Any advice for photographers coming to a review event?
If you have a special type of presentation – face mounted to plexi, or large prints, or special lighting, or an unusual way you arrange the prints on the wall – be sure you have a way to convey that to the reviewer. It’s not enough to describe it – you need to show it. So, bring some installation views, or a sample of the presentation. If you print large, inquire about whether you can display one or two big prints in the review room. If it’s not possible to bring a whole print at the full scale, consider bringing a portion of a print at full scale to convey the image quality at your preferred printing size. (I’ve seen people come up with all kinds of solutions to showing big prints, including cutting a print into parts, taping them back together, and folding it like a road map, which can easily be opened up for viewing and the returned to a small box.)
I prefer a “leave behind” to be an image-rich printed piece. I realize that blurb books (or the like) are expensive, but for me that’s ideal. It’s nice to see how the photographer presents their work in a book format, and it gives me a piece I can easily show to colleagues who I think may be interested. If that’s cost prohibitive, a large card or bi-fold that contains several images on front and back is also good. If you are showing more than one project, have a “leave behind” that shows each body of work (or multiple “leave behinds” – one for each project or group of pictures).
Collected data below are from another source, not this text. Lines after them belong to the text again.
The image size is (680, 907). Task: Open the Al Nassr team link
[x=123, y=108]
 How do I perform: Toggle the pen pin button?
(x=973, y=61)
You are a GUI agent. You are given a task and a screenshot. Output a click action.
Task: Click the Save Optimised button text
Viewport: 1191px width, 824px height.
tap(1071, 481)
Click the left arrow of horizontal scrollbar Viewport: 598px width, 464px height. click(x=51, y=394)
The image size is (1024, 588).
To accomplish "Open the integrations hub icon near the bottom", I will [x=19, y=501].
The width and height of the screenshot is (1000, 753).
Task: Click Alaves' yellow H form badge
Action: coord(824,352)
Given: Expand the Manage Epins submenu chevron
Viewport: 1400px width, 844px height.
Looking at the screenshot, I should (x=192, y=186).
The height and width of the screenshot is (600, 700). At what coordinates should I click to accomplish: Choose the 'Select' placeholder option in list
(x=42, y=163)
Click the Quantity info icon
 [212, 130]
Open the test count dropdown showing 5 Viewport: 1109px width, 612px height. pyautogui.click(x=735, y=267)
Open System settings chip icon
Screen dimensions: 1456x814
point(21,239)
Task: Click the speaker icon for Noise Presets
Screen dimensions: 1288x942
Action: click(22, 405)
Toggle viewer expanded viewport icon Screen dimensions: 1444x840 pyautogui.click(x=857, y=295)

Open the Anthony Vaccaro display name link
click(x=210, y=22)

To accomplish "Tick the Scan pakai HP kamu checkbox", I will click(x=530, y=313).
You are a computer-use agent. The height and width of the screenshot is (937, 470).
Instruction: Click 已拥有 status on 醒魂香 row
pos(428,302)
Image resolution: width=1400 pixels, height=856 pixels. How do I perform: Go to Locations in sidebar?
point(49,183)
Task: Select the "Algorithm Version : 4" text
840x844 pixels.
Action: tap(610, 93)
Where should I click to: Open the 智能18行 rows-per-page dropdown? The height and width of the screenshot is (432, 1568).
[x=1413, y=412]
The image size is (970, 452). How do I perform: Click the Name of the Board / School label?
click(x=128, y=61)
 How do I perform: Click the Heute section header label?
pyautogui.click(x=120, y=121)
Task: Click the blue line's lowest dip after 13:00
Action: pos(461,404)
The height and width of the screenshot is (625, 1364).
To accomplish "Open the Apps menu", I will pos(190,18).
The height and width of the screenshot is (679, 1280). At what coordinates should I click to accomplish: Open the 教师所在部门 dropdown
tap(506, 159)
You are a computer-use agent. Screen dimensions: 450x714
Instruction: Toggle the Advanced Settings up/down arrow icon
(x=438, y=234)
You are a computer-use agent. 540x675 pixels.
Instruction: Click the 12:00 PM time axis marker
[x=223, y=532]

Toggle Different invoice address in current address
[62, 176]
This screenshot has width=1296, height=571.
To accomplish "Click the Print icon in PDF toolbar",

Also, think carefully about the graphic design of the piece, and consider working with a designer if you feel uncomfortable about doing it yourself. As a visual person, I’m very sensitive to the quality of design, typography, color selection, image placement, etc. The better the design of your piece, the better overall impression you will make. [I don’t like to get a CD of images, but that’s my personal preference.]
If you are going to portfolio reviews, it is ESSENTIAL that you have a website. The most frequent way that I recommend photographers to curators and collectors is to send an email message with a short description of the photographer (which I write) along with a link to their website. Again, your website should be well designed and image rich, and if possible should include installation views, pictures of you working, links to press about you, images of your publications, and your contact information!
I know that the typical advice is to bring a small number of prints. Personally, I prefer to see more rather than less. If a photographer comes to me and says, “I have prints from these three projects, which do you want to see?” I always say, “Let’s see how much we can get through!” However, I have also had photographers bring one set of prints, and then show me additional work in books or on an iPad, which can also work fine.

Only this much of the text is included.